— Start Quoted passage —

Re: Java NPE when Loading a Dependency from Maven from within Zeppelin on AWS EMR

Posted by Jonathan Kelly <jo...@gmail.com>.
I have no idea if this is the cause, but you should
use org.apache.spark:spark-streaming-kinesis-asl_2.10:1.6.0 instead
of org.apache.spark:spark-streaming-kinesis-asl_2.10:1.5.2, since emr-4.3.0
includes Spark 1.6.0.

On Wed, Jan 27, 2016 at 3:00 PM Felipe Almeida <fa...@gmail.com>
wrote:

> Some of my last message is getting trimmed by google but the content is
> there.
>
> FA
>
> On 27 January 2016 at 22:59, Felipe Almeida <fa...@gmail.com>
> wrote:
>
>> Alright, here is my full code:
>>
>> *//paragraph one*
>> z.load("org.apache.spark:spark-streaming-kinesis-asl_2.10:1.5.2")
>>
>> import com.amazonaws.auth.DefaultAWSCredentialsProviderChain
>> import com.amazonaws.regions.RegionUtils
>> import com.amazonaws.services.kinesis.AmazonKinesisClient
>> import
>> com.amazonaws.services.kinesis.clientlibrary.lib.worker.InitialPositionInStream
>> import com.amazonaws.services.s3.AmazonS3Client
>>
>>
>> import org.apache.spark.streaming.{Minutes, Seconds, StreamingContext}
>> import org.apache.spark.streaming.kinesis._
>> import org.apache.spark.storage.StorageLevel
>>
>> import org.json4s.DefaultFormats
>> import org.json4s.jackson.JsonMethods.parse
>>
>> *//paragraph 2*
>> val credentials = new DefaultAWSCredentialsProviderChain().getCredentials
>> val endpointUrl = "kinesis.us-east-1.amazonaws.com"

— End Quoted passage —

* [Directive]:
Answer these questions about the forum reply above:
1. Which Spark version does the reply say emr-4.3.0 includes?
2. According to Felipe Almeida, what is happening to part of the last message?
3. What value is assigned to endpointUrl in the code?

— Start Collected material —

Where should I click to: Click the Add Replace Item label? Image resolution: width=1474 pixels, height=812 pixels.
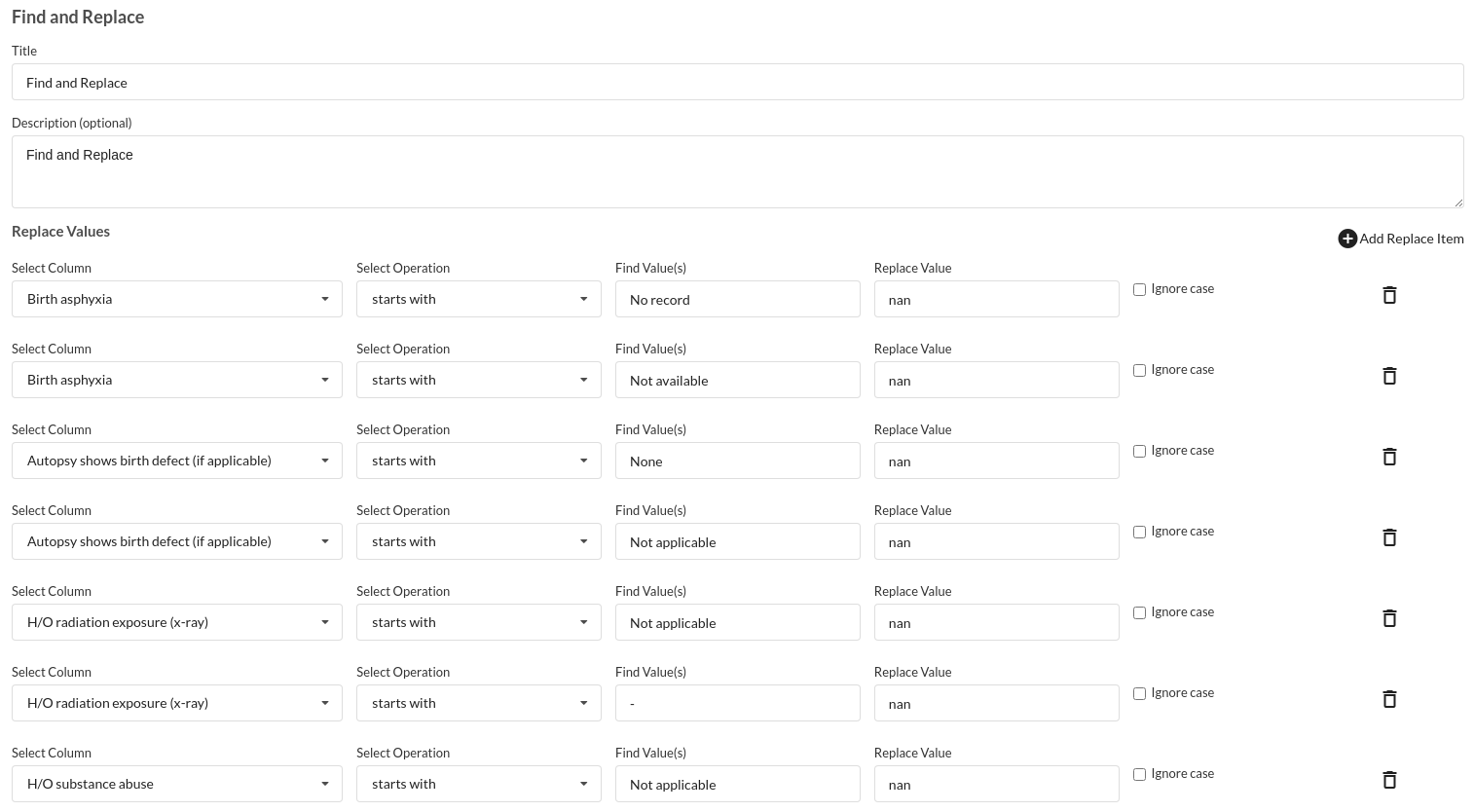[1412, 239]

— End Collected material —

* [Task response]:
1. Spark 1.6.0.
2. Some of it is getting trimmed by Google, though the content is still there.
3. "kinesis.us-east-1.amazonaws.com"